Mais, quoi qu'il en soit, quid de Paterson (le poème de Willam Carlos Williams), paru en 1958 ? Difficile, voire très difficile d'accès au moins pour l'esprit peut être limité d'un lecteur moyen quoique assidu comme le mien. Cette poésie moderniste déroute, indiscutablement, et ce d'autant plus qu'elle vise à obtenir des effets visuels dans la disposition de ses mots, phrases et strophes, et qu'elle intercale des fragments de textes d'autres origines (journalistiques, poétiques et autres). La traduction d'Yves di Manno est fort agréable, mais aucune traduction ne peut éclaircir un tel texte. Errance historique, géographique, anecdotique, onirique dans la ville de Paterson, le poème suit en principe le cours de la rivière Passaic, qui traverse la ville avant de rejoindre la mer à Newark, près de New-York. Au passage William Carlos Williams démontre que la poésie peut faire son miel de tout, y compris une ville sans charme comme ici.

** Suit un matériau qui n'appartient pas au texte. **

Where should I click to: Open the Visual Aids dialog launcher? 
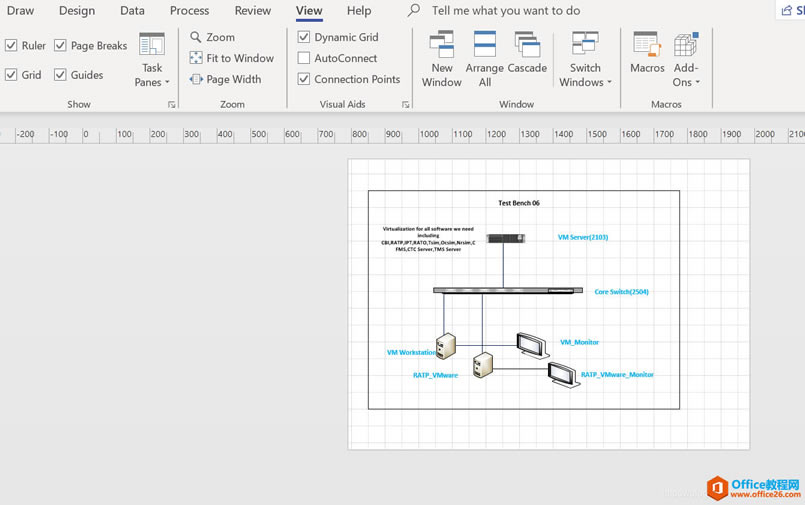pyautogui.click(x=405, y=104)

De toutes façons il reste à mes yeux légitime et nécessaire de rechercher des formes poétiques et littéraires nouvelles, ce qui était l'ambition de William Carlos Williams, même si les résultats peuvent apparaître difficiles, voire hermétiques, à certains lecteurs.
Peut-être aussi faut-il s'y habituer, à cette poésie : les débuts de l'ouvrage ont presque réussi à me décourager, puis, vers le milieu (livre III), l'incendie de Paterson à commencé à me parler et même à m'éblouir, puis, vers la fin (livres IV et V), de plus en plus, des "récompenses" m'apparaissaient, certaines même géniales (mais brèves). Mais, dirais-je, en dehors d'Homère dans l'Odyssée il y a deux mille huit cents ans, connaît-on depuis le moindre poète génial à jet continu ?
En refermant ce livre, qui m'a permis de découvrir William Carlos Williams, je ne regrette pas le voyage et comprends pourquoi il a eu une telle influence sur la littérature américaine. Cela donne aussi envie de découvrir son ami Ezra Pound, dont l'oeuvre est sans doute aussi difficile.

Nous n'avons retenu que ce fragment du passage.